• **CEL ZADANIA**:
Przepisz słowo w słowo fragment rozmowy o polskich komediach, zaczynając od „Czy nie wydaje” i kończąc na „bedzię trzymał poziom.”.

Czy nie wydaje wam się, że kariera Nikosia zamyka pewien rozdział dobrych polskich komedii ( Kiler, Chłopaki)? Później nasi filmowcy przeszli (nie wiem co nimi kierowało) na dziwny gatunek- komedia romantyczna dla debili, zaczynając od adaptacji "hitów" Grocholi. Tęsknie za tamtymi filmami. Ciekawy jestem czy jeszcze uda się nakręcić dobrą komedię nad Wisłą, a może znacie jakieś warte obejrzenia nakręcone po Karierze Nikosia Dyzmy?
Film dla mnie jest średni, ale na pewno zamyka pewien dział w polskim kinie. Wydaje mi się, że w tamtym czasie, kiedy Dyzma był w kinach, już niektórzy mogli mieć dość Pazury i śpiewania Kuby. Moda jak każda inna, przemija. Teraz chętnie bym obejrzał jakąś dobrą komedię. Liczę, że Weekend Pazury bedzię trzymał poziom.

• **WPISY**:

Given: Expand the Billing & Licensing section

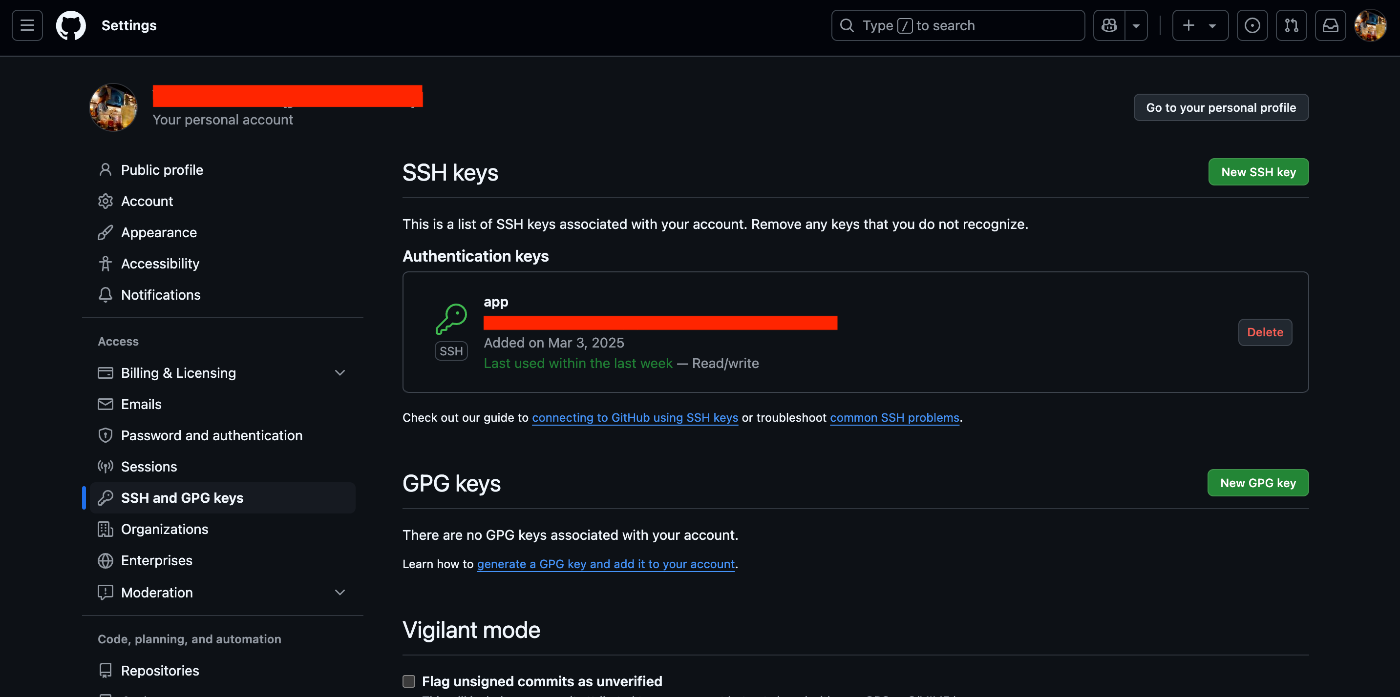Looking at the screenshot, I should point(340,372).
* * *
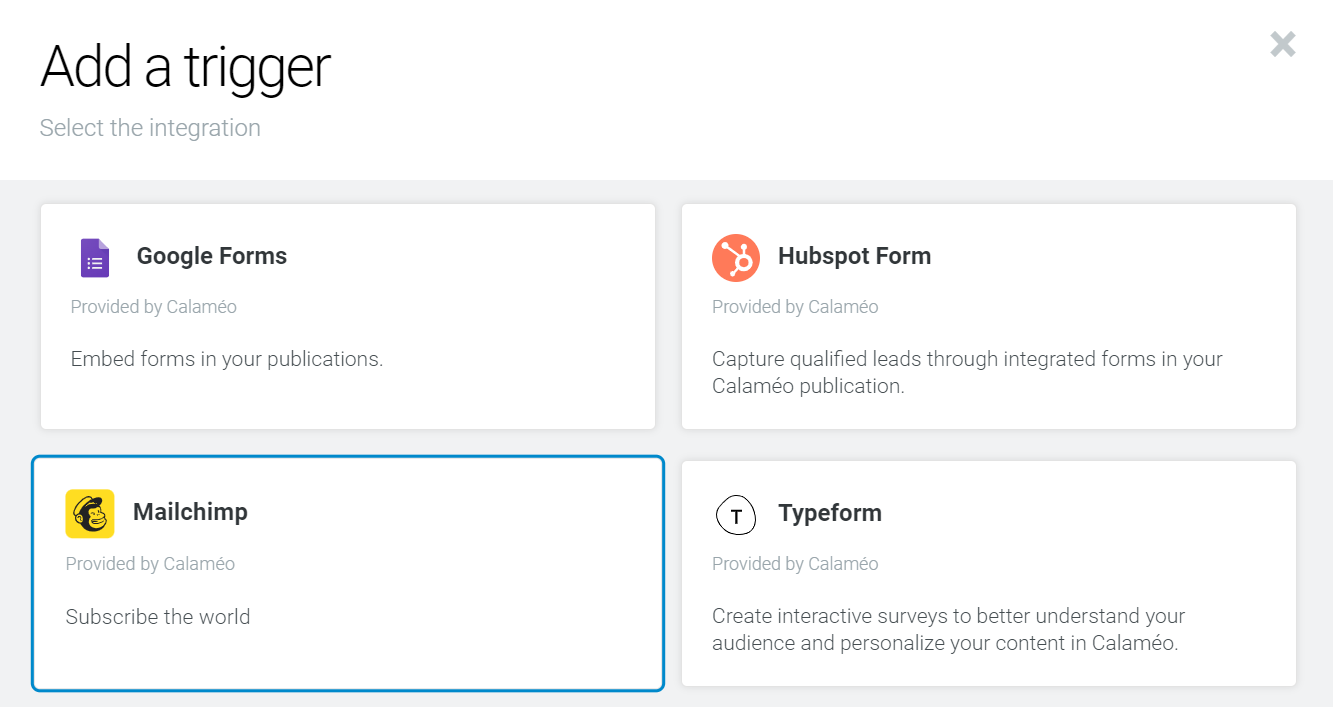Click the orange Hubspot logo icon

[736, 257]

• **WYNIK ZADANIA**:
Czy nie wydaje wam się, że kariera Nikosia zamyka pewien rozdział dobrych polskich komedii ( Kiler, Chłopaki)? Później nasi filmowcy przeszli (nie wiem co nimi kierowało) na dziwny gatunek- komedia romantyczna dla debili, zaczynając od adaptacji "hitów" Grocholi. Tęsknie za tamtymi filmami. Ciekawy jestem czy jeszcze uda się nakręcić dobrą komedię nad Wisłą, a może znacie jakieś warte obejrzenia nakręcone po Karierze Nikosia Dyzmy?
Film dla mnie jest średni, ale na pewno zamyka pewien dział w polskim kinie. Wydaje mi się, że w tamtym czasie, kiedy Dyzma był w kinach, już niektórzy mogli mieć dość Pazury i śpiewania Kuby. Moda jak każda inna, przemija. Teraz chętnie bym obejrzał jakąś dobrą komedię. Liczę, że Weekend Pazury bedzię trzymał poziom.